AI is reshaping graduate roles, not eliminating them, ISE survey finds

TL;DR:

  • An Institute of Student Employers (ISE) Student Development Survey finds 87% of UK employers expect AI to change entry-level roles, but four in ten expect no graduate jobs to be replaced over the next three years; a similar proportion expect only a small number of roles to be affected.
  • Two-thirds of employers are concerned that candidates are using AI in ways that misrepresent their abilities during selection; over half have increased the time devoted to professional-skills induction.
  • Resultsense view: this is a useful counterweight to the dominant “AI ate the grad job” narrative — and lands the same week Lord O’Donnell argued AI tax revenue should fund mass retraining and YouGov polling showed 47% of Britons would back an AI tax.

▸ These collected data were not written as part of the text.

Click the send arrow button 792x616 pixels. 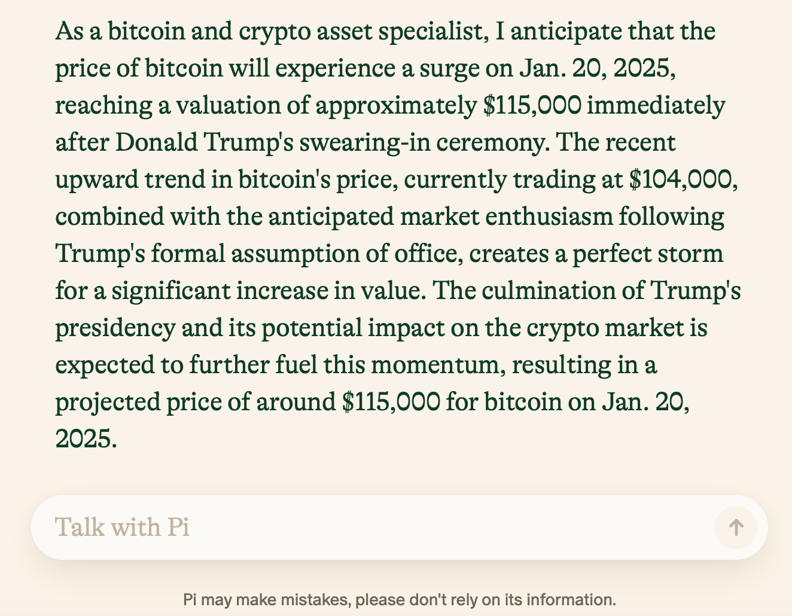point(735,527)
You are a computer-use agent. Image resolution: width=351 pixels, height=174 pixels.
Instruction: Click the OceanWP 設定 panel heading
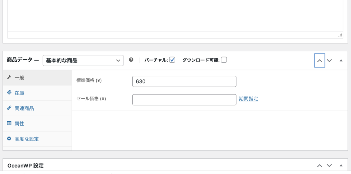[x=25, y=165]
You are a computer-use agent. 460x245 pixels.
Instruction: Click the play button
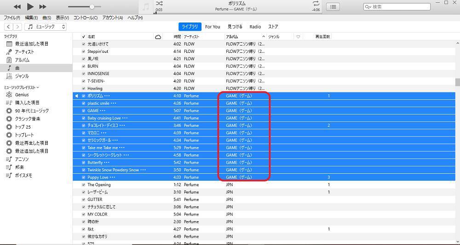pos(30,6)
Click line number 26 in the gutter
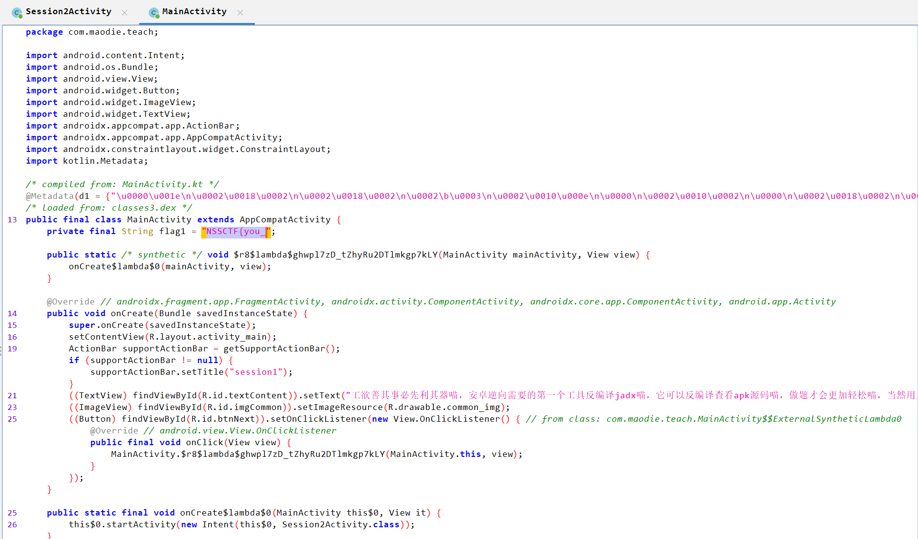This screenshot has width=918, height=539. pos(12,525)
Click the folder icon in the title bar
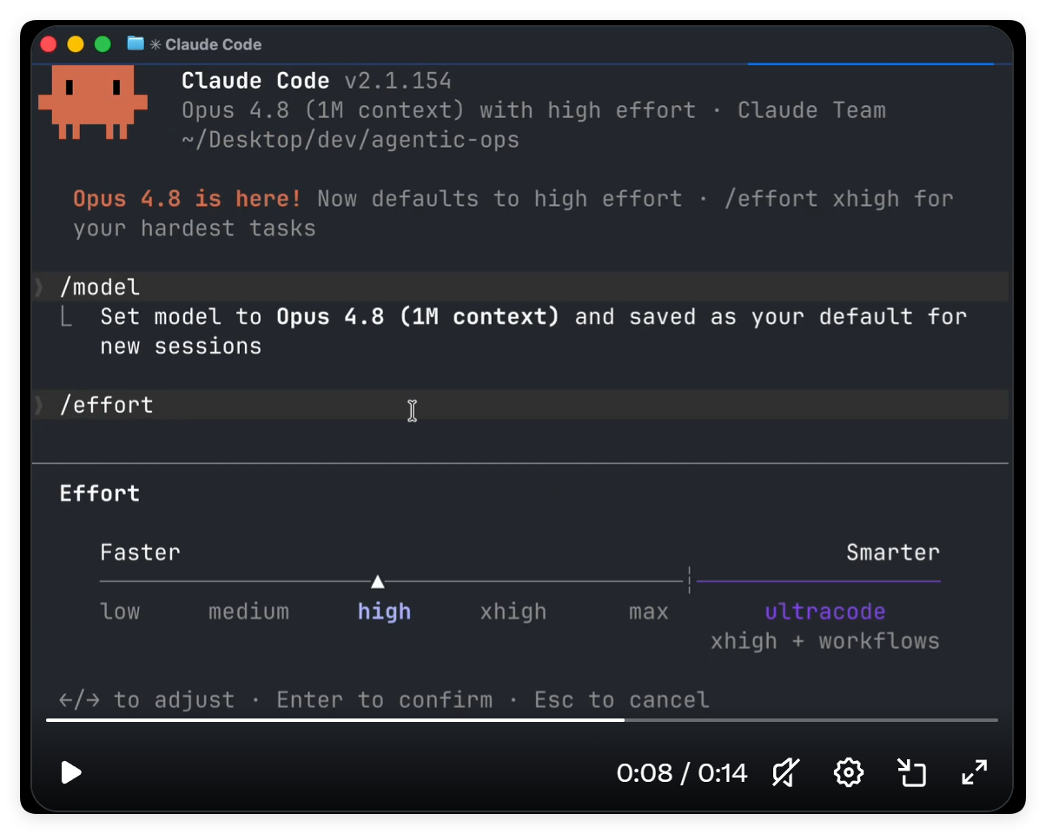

Reshaping rather than replacing has different fiscal and policy implications than displacement.

The Wonkhe analysis of the survey, written from the higher-education perspective, frames the story around an analogy to the 1980s Fleet Street printing dispute. The argument is familiar — historical technology shifts have tended to raise the skill content of work rather than eliminate it — but the current data is fresher than the analogy suggests.

What the survey shows

Most employers anticipate adjustments to tasks rather than wholesale headcount cuts. Routine activities — basic research, drafting, administrative processing — are becoming less central to entry-level roles. AI capability is shifting to a baseline expectation rather than a specialist skill, with a majority of employers building AI literacy and practical use into training programmes.

The skills profile is rotating. Employers are placing increasing value on critical thinking, judgement, adaptability and communication — capabilities that let graduates interpret and apply AI outputs rather than simply produce them. While employer satisfaction with foundational graduate skills remains broadly steady, one-third rate graduates as below expectations on entry in adaptability, self-awareness, and awareness of wider organisational context.

The recruitment integrity problem

The headline-grabbing finding from a hiring perspective is that two-thirds of employers are concerned candidates are using AI in ways that misrepresent their abilities during selection. The response inside firms has been visible: over half have lengthened professional-skills induction time to bridge the work-readiness gap.

UK higher-education implications

Wonkhe argues universities should embed AI literacy across the curriculum rather than treating it as a specialist add-on, with greater emphasis on judgement, adaptability and self-awareness. More than 90% of employers in the survey believe placements contribute significantly to student development — reinforcing the case for embedding work-based learning across the student experience.

Cross-source context

The survey lands against several parallel UK signals this week. Master of the Rolls Sir Geoffrey Vos urged lawyers and judges to “embrace AI to stay relevant” to the TikTok generation. Liz Kendall, the science secretary, set out a Sovereign AI venture fund and a forthcoming AI hardware plan. And the SolarWinds public-sector IT survey published the same day shows 56% of public-sector IT roles have become more demanding because of AI — a reshaping pattern, not a displacement one.

Looking forward

For UK universities and employers, the operational message is that the entry-level pipeline can adapt — but only if the curriculum and induction processes update at the same pace as task structures change inside firms. The political message, meanwhile, is that the case for an AI tax to fund retraining sits uneasily alongside data showing reshape rather than replace. Both narratives can hold; whichever Whitehall picks will shape skills policy through the rest of the decade.